# BRIEF A
Quote word for word the stretch of the commentary on abuse allegations from "Senead O’Conner pointed" through "to the system.".
# BRIEF B
In the commentary on abuse allegations, what is the first word of each paragraph?
# BRIEF C
Extend the commentary on abuse allegations with writing that follows on from its final sentence.

# PROVIDED PASSAGE

•••••

Well, we have some statistics to work with it seems: 4-6% of adults are child molesters that account for 15-20% of people reporting to be molested as children. Obviously if these statistics are correct then child molesters are generally serial rather than one time offenders, and if serial they have a greater chance of being found out.

The question it seems to me is what happens after they are found out. Think of an enormous company that has a policy against sexual harassment, but in many cases when it is reported the person in question simply transferred to another department or location. You could say that this company frowns on this behavior, but ultimately does nothing to mitigate it. No weeding out of the perpetrators, so the behavior continues at a fairly constant level.

Now lets say that this company has a specialized department that is supposed to receive and evaluate these claims, and what it mainly does is instruct department heads to swear the complainants to secrecy with threats of job loss. Could this company be called an institute of sexual harassment? I think so no matter what else they do or how well most of their other employees are treated.

Senead O’Conner pointed out in a video post earlier that around the world the response to allegations of sexual molestation of children by priests was consistently the same. If this is true then it would be an incredible coincidence if all were acting on their own. The implication is that the instructions of how to deal with allegations came from higher up, and was endemic to the system.

Again no weeding out of the perpetrators from the organization, just a shuffling of personnel. There by guarantying a constant level of such behavior.

•••••

# RECORDS SHOWN
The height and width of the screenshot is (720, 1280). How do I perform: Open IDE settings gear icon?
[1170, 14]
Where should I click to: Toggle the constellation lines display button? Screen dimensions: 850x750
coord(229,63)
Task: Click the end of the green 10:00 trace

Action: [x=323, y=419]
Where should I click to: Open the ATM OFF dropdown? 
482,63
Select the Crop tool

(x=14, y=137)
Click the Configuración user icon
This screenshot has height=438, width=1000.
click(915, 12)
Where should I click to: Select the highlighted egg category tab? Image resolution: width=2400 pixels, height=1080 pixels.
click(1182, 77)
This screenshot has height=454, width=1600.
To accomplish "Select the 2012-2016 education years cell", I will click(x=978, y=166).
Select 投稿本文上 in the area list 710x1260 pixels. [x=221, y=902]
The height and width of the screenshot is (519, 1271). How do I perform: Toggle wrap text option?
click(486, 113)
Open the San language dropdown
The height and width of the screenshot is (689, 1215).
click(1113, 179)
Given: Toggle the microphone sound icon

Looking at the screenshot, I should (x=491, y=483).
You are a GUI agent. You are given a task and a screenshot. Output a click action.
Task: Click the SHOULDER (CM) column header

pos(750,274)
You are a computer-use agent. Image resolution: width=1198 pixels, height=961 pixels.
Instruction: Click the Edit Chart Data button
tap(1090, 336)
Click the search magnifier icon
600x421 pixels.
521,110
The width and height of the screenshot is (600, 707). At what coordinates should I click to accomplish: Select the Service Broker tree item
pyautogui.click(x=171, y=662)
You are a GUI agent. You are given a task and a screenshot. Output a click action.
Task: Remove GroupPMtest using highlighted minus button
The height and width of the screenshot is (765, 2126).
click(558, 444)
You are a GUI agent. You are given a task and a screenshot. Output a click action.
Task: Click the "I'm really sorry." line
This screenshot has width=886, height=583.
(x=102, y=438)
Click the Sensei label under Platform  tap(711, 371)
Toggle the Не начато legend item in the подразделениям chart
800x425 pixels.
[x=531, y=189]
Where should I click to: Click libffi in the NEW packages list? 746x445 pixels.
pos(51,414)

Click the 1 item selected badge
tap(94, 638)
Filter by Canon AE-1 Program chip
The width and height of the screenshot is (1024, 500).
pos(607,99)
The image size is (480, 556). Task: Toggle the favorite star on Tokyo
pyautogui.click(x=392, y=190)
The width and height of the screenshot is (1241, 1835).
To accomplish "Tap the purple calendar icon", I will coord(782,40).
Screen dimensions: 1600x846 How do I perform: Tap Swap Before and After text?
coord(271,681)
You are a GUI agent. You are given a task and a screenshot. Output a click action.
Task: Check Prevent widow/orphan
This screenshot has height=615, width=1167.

•••••

# RESULT A
Senead O’Conner pointed out in a video post earlier that around the world the response to allegations of sexual molestation of children by priests was consistently the same. If this is true then it would be an incredible coincidence if all were acting on their own. The implication is that the instructions of how to deal with allegations came from higher up, and was endemic to the system.

# RESULT B
Well
The
Now
Senead
Again

# RESULT C
And the responses that I have seen and read from those in charge give me no confidence that they are dealing with the problem in any meaningful way.

The general population may be 4-6% pedophiles which matches that of the Catholic Church, but I fail to see how this is a defense of anything. It would not be surprising to have a 4-6% rate among new priests since they are coming somewhat from the general population, but isn’t this usually a life long career? Wouldn’t you think that if there was any sort of vigilance that the rate would be less than the general population?

I won’t go so far as to label the Catholic Church as a child raping institution because as some have pointed out the church is made up of many different kinds of people. Some are purveyors and administrators, but the majority are customers. You cannot blame the customers for the faults of the corporate hierarchy. But there is blame to be shared in the upper echelons. They are just not up to accepting it. They would rather cast blame in all directions than admit that they were and are the problem.